[Collected data]
------------------------

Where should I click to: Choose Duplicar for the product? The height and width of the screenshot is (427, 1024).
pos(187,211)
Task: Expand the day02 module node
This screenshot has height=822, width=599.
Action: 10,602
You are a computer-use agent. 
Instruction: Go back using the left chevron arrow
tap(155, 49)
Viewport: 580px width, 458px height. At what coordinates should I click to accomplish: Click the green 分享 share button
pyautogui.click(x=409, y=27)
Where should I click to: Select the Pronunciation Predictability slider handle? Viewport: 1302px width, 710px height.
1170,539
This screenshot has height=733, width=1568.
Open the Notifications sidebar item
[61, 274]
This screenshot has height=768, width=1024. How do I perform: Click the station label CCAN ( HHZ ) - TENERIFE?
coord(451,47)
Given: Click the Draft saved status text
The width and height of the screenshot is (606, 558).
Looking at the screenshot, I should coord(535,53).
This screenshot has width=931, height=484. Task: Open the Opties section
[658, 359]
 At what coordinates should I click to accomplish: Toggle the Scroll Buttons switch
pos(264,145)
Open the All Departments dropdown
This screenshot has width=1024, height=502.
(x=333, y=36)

------------------------

Reproduce the lines from the one containing "This screenshot has height=733, width=1568." to the end of the entries, keeping both ends and adding nothing.

This screenshot has height=733, width=1568.
Open the Notifications sidebar item
[61, 274]
This screenshot has height=768, width=1024. How do I perform: Click the station label CCAN ( HHZ ) - TENERIFE?
coord(451,47)
Given: Click the Draft saved status text
The width and height of the screenshot is (606, 558).
Looking at the screenshot, I should coord(535,53).
This screenshot has width=931, height=484. Task: Open the Opties section
[658, 359]
 At what coordinates should I click to accomplish: Toggle the Scroll Buttons switch
pos(264,145)
Open the All Departments dropdown
This screenshot has width=1024, height=502.
(x=333, y=36)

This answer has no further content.